By Jason Powell, ProWrestling.net Editor (@prowrestlingnet)
Dot Net readers were allowed a single vote per day for each of the 2020 awards categories. The following are the results of our poll for Best Broadcaster along with our staff comments. Thanks to everyone who took part in the voting.
1. Tony Schiavone (22 percent)
2. Mauro Ranallo (10 percent)
3. Jim Ross (10 percent)
4. Samoa Joe (8 percent)
5. Corey Graves (8 percent)
Others (42 percent)
Anish V’s Thoughts: I may be biased given I am ProWrestling.net’s 205 Live reviewer, but the broadcaster who not only did the most noticeable, but also the largest amount of quality work for me was Vic Joseph. Juggling both 205 Live and NXT with a whole host of different commentary partners, Vic has been a constant and really cemented himself as the easiest to listen to broadcaster in all of WWE. Vic’s voice works perfectly with the style that NXT has been building and has enough character not to fade into the background and feel legitimate in his back and forth with Nigel McGuinness and Wade Barrett.
Nick Perkins’ Thoughts: As a ’90s wrestling fan, I cannot tell you how good it has been to hear Tony Schiavone’s voice on TNT every week again. Jim Ross has been called “The Voice of Our Childhoods,” but I think that distinction could belong to Schiavone as well. His own personal story of leaving the wrestling business, doing what he needed to do to provide for his family, and then returning somehow better than when he left is one of the feel-good stories of wrestling. But the man is talented too. He can put over the talent, the matches, the stories in his sleep, but he also has a very subtle sense of humor that leaves me in stitches at least once a week. Schiavone was the voice of my childhood, and he’s the voice of my mid-30’s as well.
Colin McGuire’s Thoughts: While I’m inclined to think it’s not completely their fault, it’s often hard for me to distinguish between the three lead broadcasters in WWE. There’s Michael Cole, Tom Phillips (Michael Cole Jr.) and Vic Joseph (Tom Phillips Jr.). So, while I admire their success, they’re out for me. Even so, WWE does feature my second and third choices, Samoa Joe and Corey Graves. Turns out, the former is really great at this thing while the latter is a guilty pleasure of mine. Ultimately, though, who gets it? Excalibur. Say what you want about his tendency to go overboard with excitement, but his knowledge of multiple wrestling genres proves to be the motor that keeps the truck running in the AEW booth. He’s the perfect guy for a company like AEW, and frankly, his style serves as a welcome deviation from a lot of pro wrestling broadcasters we see these days. Plus, he does it in the background, overshadowed by the two legends next to him. Who knew that not going through the WWE ringer could actually serve as a good thing to some in the professional wrestling world these days?
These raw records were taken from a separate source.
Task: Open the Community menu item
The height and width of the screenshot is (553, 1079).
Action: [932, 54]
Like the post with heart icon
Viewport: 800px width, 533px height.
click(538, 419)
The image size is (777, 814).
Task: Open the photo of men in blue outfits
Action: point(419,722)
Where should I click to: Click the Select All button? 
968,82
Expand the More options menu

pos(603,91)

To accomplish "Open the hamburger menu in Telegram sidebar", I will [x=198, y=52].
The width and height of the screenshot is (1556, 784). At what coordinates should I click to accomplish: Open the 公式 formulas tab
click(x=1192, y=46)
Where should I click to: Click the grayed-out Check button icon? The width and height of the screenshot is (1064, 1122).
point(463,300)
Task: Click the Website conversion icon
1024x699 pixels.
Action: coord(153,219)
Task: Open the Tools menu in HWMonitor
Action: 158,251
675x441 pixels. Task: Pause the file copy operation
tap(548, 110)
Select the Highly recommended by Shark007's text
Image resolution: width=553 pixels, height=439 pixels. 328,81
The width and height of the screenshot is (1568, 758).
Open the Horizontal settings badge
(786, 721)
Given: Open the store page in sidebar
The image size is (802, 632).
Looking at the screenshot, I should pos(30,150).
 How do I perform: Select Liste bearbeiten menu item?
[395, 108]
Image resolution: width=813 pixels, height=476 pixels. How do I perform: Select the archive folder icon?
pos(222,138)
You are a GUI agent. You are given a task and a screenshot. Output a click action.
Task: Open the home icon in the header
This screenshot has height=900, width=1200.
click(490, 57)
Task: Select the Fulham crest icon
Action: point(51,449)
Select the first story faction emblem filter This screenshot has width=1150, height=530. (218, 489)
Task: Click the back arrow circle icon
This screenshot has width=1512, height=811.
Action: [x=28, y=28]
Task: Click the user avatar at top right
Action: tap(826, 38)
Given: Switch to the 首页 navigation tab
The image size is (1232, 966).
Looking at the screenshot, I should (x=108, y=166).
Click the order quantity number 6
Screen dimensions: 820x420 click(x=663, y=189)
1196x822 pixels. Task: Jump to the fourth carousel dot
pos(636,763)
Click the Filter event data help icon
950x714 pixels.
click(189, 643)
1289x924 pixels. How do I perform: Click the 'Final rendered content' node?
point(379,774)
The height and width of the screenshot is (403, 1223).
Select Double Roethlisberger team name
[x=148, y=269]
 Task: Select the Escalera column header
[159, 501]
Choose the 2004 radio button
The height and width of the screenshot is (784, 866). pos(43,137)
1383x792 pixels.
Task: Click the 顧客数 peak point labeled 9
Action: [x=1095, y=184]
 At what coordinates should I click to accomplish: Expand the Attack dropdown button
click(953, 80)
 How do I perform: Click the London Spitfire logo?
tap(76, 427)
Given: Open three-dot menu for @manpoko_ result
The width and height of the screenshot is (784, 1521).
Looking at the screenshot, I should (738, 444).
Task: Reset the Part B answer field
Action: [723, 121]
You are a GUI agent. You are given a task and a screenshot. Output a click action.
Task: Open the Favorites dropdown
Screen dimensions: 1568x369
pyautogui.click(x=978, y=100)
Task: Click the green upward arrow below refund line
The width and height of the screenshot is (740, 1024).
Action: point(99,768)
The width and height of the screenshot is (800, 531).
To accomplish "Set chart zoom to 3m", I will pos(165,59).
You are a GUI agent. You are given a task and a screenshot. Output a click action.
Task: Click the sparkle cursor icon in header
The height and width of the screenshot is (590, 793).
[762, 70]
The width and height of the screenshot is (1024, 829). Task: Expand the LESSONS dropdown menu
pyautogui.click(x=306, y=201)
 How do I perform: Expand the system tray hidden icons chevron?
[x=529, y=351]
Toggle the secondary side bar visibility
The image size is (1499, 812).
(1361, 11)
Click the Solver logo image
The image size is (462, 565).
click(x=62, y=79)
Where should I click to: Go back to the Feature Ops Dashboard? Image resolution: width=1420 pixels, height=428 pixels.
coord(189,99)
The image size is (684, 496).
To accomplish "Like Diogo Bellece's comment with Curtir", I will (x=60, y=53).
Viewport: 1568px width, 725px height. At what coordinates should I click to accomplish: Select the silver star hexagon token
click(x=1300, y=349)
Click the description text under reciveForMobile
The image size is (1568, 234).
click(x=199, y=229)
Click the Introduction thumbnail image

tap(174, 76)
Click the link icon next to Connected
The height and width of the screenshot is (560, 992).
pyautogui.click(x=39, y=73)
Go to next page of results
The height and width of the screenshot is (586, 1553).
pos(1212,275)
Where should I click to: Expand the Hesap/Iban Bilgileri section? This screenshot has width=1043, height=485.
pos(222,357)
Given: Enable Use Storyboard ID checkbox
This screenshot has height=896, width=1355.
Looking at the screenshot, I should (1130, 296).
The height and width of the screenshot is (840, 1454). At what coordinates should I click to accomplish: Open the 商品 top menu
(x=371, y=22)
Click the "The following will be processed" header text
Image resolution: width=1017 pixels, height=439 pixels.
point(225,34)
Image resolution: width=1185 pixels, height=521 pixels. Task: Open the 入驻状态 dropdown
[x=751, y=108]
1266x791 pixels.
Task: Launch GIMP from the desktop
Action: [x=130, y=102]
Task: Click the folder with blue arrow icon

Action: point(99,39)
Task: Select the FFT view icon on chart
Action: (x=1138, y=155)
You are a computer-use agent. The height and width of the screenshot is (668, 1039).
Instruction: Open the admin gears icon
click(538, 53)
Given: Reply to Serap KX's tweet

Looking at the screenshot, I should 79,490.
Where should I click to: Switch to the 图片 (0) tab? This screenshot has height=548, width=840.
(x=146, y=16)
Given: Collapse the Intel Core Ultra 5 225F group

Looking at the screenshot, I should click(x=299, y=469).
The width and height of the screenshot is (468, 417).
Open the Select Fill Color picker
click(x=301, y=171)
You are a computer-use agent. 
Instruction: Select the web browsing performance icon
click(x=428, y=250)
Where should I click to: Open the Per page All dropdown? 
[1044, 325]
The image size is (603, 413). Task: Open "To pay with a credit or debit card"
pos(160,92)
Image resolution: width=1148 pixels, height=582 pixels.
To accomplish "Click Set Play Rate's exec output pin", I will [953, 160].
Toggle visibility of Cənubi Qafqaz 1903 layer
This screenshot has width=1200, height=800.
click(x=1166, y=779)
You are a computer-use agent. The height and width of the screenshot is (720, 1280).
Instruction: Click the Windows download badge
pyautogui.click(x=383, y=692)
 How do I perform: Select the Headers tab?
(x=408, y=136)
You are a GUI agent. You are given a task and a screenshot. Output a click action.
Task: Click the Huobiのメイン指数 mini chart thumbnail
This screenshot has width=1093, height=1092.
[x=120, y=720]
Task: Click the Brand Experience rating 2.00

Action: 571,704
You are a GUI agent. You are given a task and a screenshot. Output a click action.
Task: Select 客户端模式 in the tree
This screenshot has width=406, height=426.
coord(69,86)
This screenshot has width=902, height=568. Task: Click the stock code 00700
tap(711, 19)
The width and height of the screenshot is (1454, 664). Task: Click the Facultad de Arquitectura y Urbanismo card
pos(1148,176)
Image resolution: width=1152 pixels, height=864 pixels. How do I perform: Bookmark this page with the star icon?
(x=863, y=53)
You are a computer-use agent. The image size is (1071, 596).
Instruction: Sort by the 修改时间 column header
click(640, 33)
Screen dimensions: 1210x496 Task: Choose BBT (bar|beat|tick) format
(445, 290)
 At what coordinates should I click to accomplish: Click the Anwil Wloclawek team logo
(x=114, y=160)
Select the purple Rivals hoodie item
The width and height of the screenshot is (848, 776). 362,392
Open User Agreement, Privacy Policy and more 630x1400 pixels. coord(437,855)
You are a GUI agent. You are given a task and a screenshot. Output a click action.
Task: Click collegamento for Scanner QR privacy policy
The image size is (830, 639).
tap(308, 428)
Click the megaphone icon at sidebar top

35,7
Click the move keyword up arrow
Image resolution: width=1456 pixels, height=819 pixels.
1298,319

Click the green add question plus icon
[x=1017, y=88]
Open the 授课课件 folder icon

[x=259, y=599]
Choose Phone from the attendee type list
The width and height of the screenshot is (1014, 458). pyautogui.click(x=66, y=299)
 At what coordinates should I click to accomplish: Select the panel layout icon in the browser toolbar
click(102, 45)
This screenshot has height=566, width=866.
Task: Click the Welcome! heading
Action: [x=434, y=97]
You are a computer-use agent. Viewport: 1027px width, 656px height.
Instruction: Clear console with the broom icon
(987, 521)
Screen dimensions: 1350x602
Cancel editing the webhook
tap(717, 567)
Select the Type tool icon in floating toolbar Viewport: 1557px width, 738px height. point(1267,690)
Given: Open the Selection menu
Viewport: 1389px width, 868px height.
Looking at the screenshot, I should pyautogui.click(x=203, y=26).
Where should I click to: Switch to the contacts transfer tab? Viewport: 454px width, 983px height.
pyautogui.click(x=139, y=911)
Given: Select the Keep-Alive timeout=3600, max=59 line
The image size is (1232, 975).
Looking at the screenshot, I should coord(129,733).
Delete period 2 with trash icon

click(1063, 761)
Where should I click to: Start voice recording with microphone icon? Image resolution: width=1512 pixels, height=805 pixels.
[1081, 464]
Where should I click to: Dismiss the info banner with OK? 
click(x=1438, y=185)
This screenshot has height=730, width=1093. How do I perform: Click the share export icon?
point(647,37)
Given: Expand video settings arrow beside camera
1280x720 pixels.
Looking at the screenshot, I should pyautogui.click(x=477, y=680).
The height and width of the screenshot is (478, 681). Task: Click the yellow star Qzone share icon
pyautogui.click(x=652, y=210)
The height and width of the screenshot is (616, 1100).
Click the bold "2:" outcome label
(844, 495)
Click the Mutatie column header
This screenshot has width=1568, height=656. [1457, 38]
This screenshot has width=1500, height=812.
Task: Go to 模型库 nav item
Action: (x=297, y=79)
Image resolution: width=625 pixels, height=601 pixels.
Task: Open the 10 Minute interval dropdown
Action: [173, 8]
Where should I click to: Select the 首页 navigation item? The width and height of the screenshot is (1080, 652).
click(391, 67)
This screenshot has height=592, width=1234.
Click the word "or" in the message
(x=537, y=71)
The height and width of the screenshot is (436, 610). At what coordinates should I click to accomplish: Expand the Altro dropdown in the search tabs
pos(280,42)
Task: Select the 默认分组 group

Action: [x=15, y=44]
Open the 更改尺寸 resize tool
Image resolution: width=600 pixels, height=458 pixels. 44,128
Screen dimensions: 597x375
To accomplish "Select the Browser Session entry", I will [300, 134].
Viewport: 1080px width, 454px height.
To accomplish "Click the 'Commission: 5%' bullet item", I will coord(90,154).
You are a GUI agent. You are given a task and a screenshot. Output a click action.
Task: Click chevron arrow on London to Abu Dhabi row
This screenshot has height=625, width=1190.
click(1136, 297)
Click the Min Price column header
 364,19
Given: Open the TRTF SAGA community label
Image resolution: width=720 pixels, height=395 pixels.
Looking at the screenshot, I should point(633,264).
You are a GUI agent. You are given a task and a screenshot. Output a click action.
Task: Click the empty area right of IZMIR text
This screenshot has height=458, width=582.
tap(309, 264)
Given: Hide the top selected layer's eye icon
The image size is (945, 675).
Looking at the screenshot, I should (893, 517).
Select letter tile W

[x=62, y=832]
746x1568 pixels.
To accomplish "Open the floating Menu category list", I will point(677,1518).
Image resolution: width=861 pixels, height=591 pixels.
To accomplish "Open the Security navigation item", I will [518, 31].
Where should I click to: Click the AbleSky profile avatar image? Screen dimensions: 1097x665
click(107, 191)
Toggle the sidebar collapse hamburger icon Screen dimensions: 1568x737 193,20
Jason Powell’s Thoughts: Tony Schiavone’s return to calling pro wrestling is a feel-good story. He never seemed to immerse himself in the MLW product during his run on Fusion, but that hasn’t been an issue with his work in AEW. With all due respect to Schiavone and everyone else who cracked the top five, my vote goes to someone who didn’t make that list. Ian Riccaboni is the perfect voice of Ring of Honor. Riccaboni and Caprice Coleman are my favorite broadcast team in the game. The weekly ROH Wrestling television show improved greatly with a format change and the return of Pure Rules matches coming out of the pandemic. Riccaboni and Coleman embraced those changes and have done a tremendous job of leading viewers through the Pure Rules matches and explaining the nuances of all the matches they call. Riccaboni still has a lot of work to do when it comes to matching the big match call of Jim Ross, but there was no one better in 2020 when it came to storytelling. This award will likely switch to “Best Broadcast Team” next year. If that had been the category this year, Riccaboni and Coleman would have received my vote.